Preliminary Notes on Open-Source Variant Performance, Qiegang Long, March 2026.

This compared shredded and unshredded variant performance with raw JSON, using spark and iceberg tables, using 4M rows of the real-world semi-structured GitHub Archive (GHA) dataset as test data.

The fastest format for querying data was JSON in Spark tables; the worst a shredded variant in a Spark Native table.

As of March 2026, if you are expecting a massive, out-of-the-box performance leap by simply switching to Variant in open-source Spark 4, our preliminary results suggest the engine implementations and defaults might still need some time to mature.

“The Evolution of Semi-Structured Data: Moving from JSON Strings to Iceberg V3 Variants”, April 2026. Arun Shanmugam and Suthan Phillips here report a 10x speedup using VARIANT over JSON blobs, and 95% I/O reduction.

Variant: Performance/Storage Efficiency

This was on a dataset of 5M rows with 41 kb of JSON data nested in each row, processed through Amazon EMR.

All experiments reported a saving in space, especially in shredded variants, where classic Parquet column compression strategies can be applied. The benchmarks in this document also saw significant space savings -they just aren’t being reported as that’s not the topic of the investigation. Ideally we would want parquet files containing shredded variants which are small in size and fast to read. This benchmark and Qiegang Long’s work imply there is work to be done here.

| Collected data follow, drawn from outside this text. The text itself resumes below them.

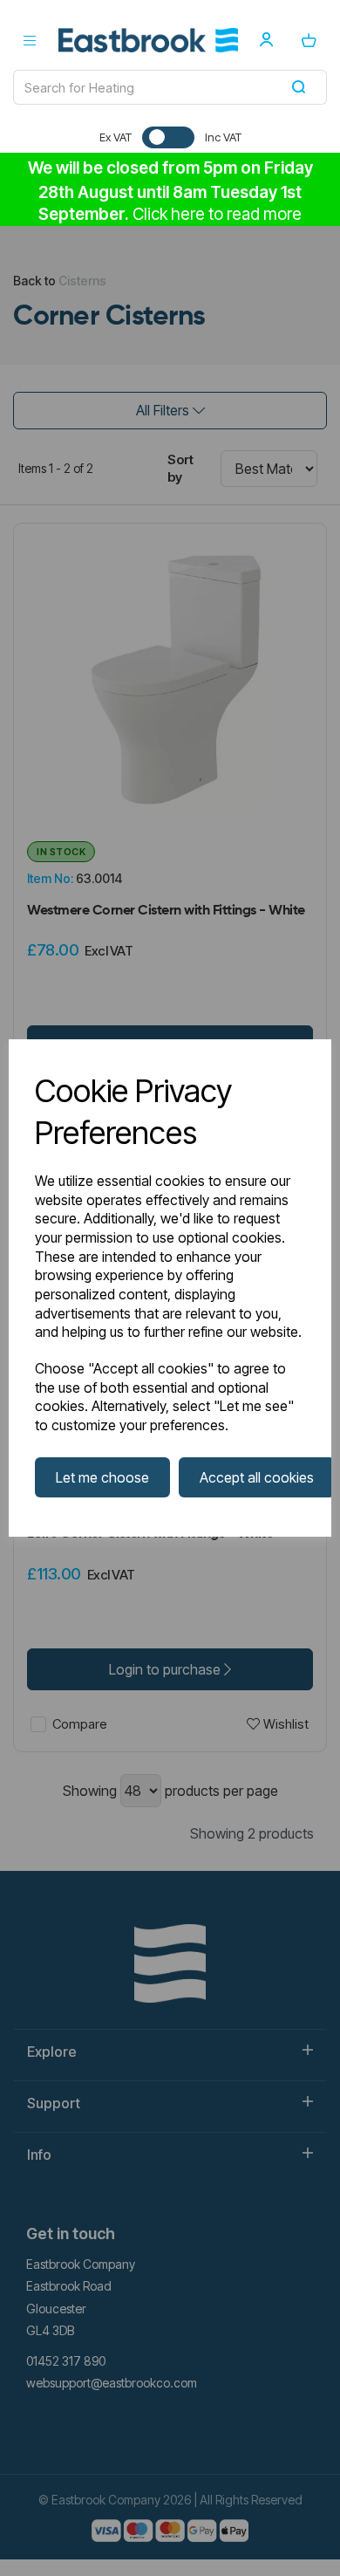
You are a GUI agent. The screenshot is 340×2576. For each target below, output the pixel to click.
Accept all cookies (257, 1477)
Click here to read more (217, 214)
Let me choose (102, 1477)
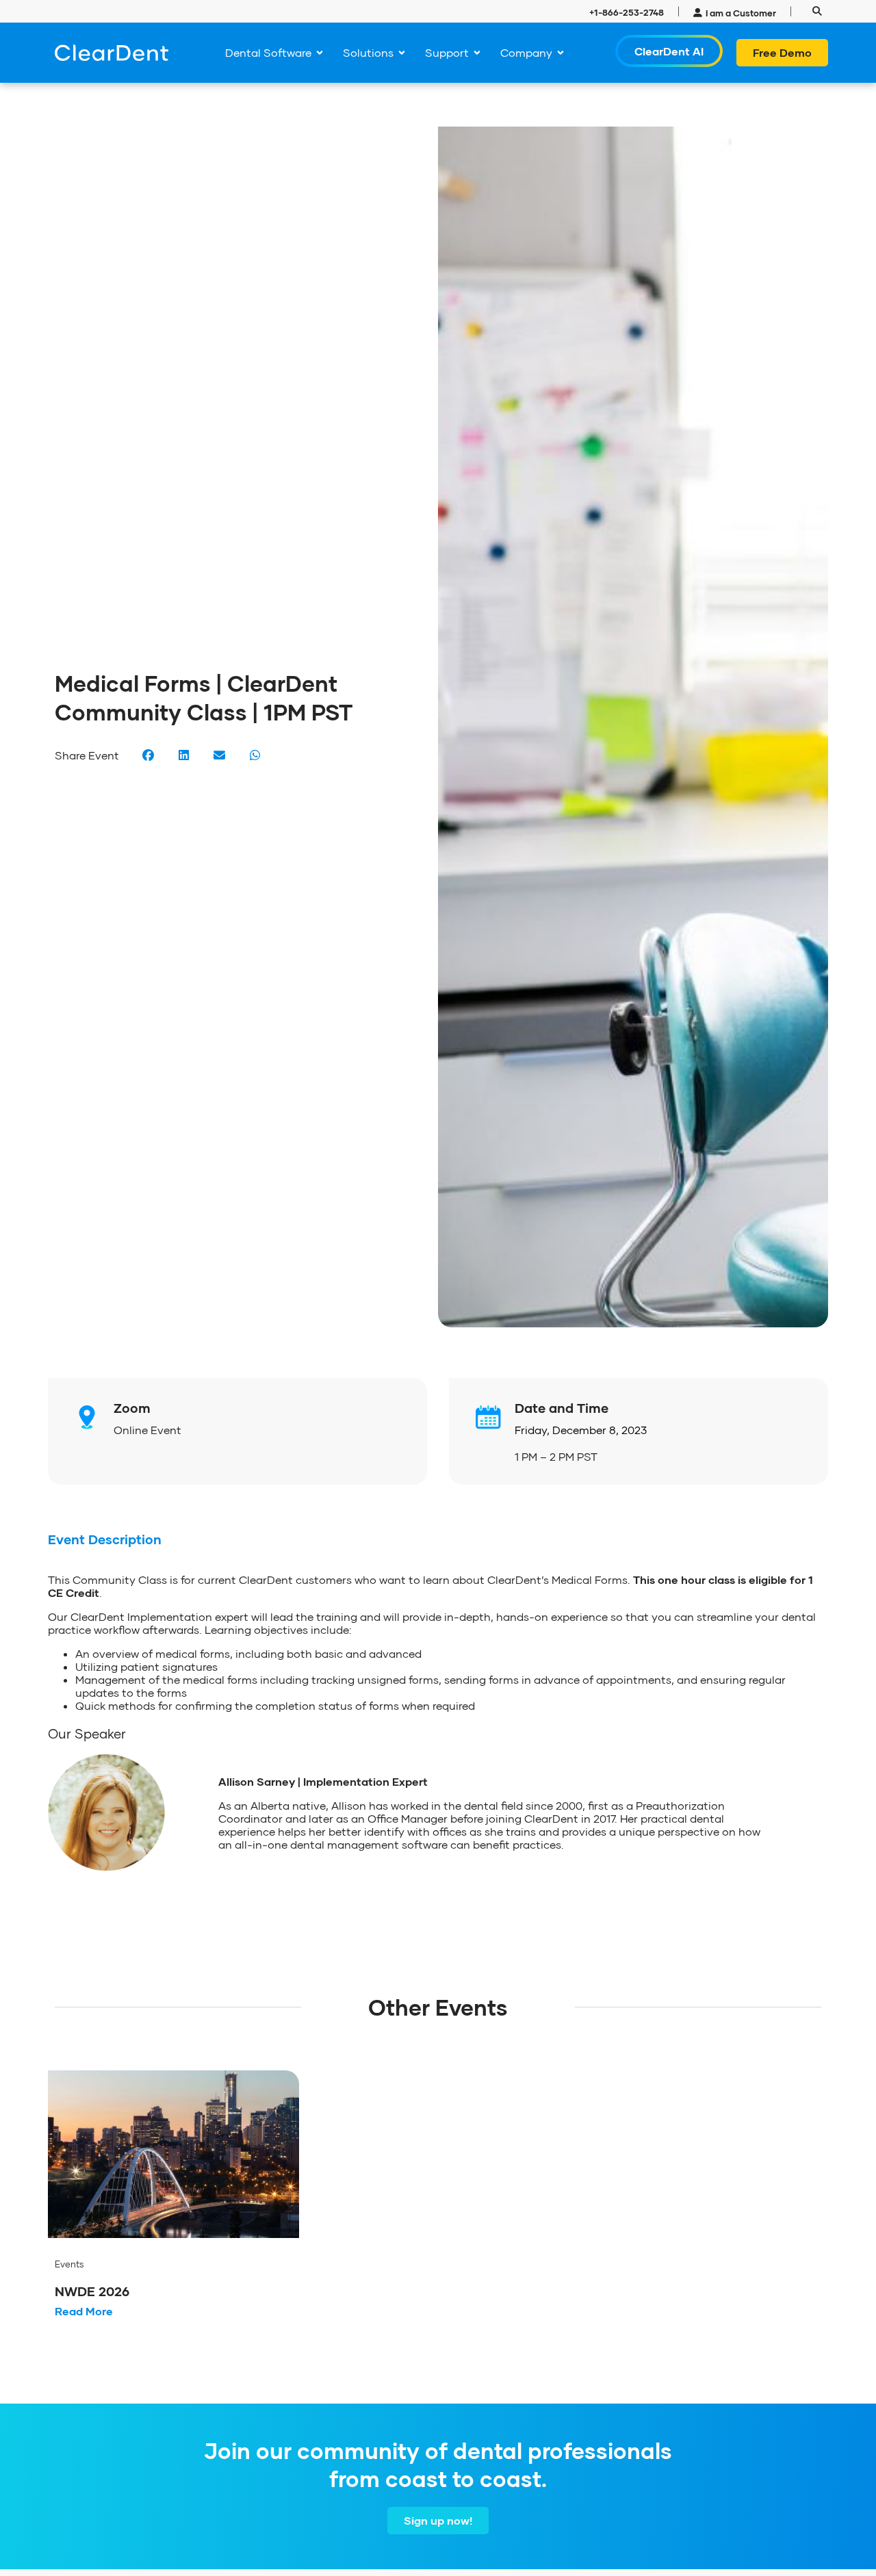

Benchmark Design and Test Setup

Two core benchmark suites were written for Parquet And Spark, to measure:

  1. Time to construct variants through builders.
  2. Time to read data from a file containing shredded and unshredded variants.
  3. Impact of deeper nesting of structures.

In both Iceberg and Spark, Variant Builder performance appears to be functional with O(depth + field-count) scalability. Deeply nested structures consume memory because the Java HashMap instances constructed at each level preallocate space for 16 entries.

Because there are no suprises here, these results are not covered in this report. The results are available as html and JSON.

What is signficant is that reading data from files, with a simple test structure, produced disappointing results. Not only are variants slow to process in queries, shredded variants are often even slower to process.

File Schema

Each Parquet record has a simple structure designed to:

The variant doesn’t include any nested values, floating point values, and is very small. As such it is likely to have smaller manifests and a shorter parse time than more advanced uses of the datatype. Bear this in mind: the overheads of per-record manifest parsing may be under-represented in these benchmarks.

id: long -> unique per row
category: int32  (0-19)
nested: variant
    .idstr: string -> id as string
    .varid: int64  -> id
    .varcategory: int32 -> category (0-19). 0-9 or 10-19 per file
    .col4: string -> 20 values from category

The id Column is is a row counter. category is calculated from the file number and ID, such that all associated RowGroup in a file will either be in the range 0-9 or the range 10-19. RowGroup filtering based on statistics should rapidly identify which rows can be skipped, If file statistics were collected, entire files could be omitted from the filtering.

Here is the Iceberg row construction code, which uses Iceberg structures and types:

private void writeOneFile(DataWriter<Record> writer, VariantMetadata metadata, int fileNum)
    throws IOException {
  try (writer) {
    GenericRecord record = GenericRecord.create(SCHEMA);
    int categoryBase = (fileNum % 2) * 10;
    for (int i = 0; i < NUM_ROWS_PER_FILE; i++) {
      long id = (long) fileNum * NUM_ROWS_PER_FILE + i;
      int category = (int) (id % 10) + categoryBase;
      Variant variant = buildVariant(metadata, id, category, repeatedStrings[category]);
      writer.write(
          record.copy(ImmutableMap.of("id", id, "category", category, "nested", variant)));
    }
  }
}

private static Variant buildVariant(
  VariantMetadata metadata, long id, int category, String col4) {
  ShreddedObject obj = Variants.object(metadata);
  obj.put("idstr", Variants.of("item_" + id));
  obj.put("varid", Variants.of(id));
  obj.put("varcategory", Variants.of(category));
  obj.put("col4", Variants.of(col4));
  return Variant.of(metadata, obj);
}

The Iceberg schema is minimal, as none of the fields within the variant are defined.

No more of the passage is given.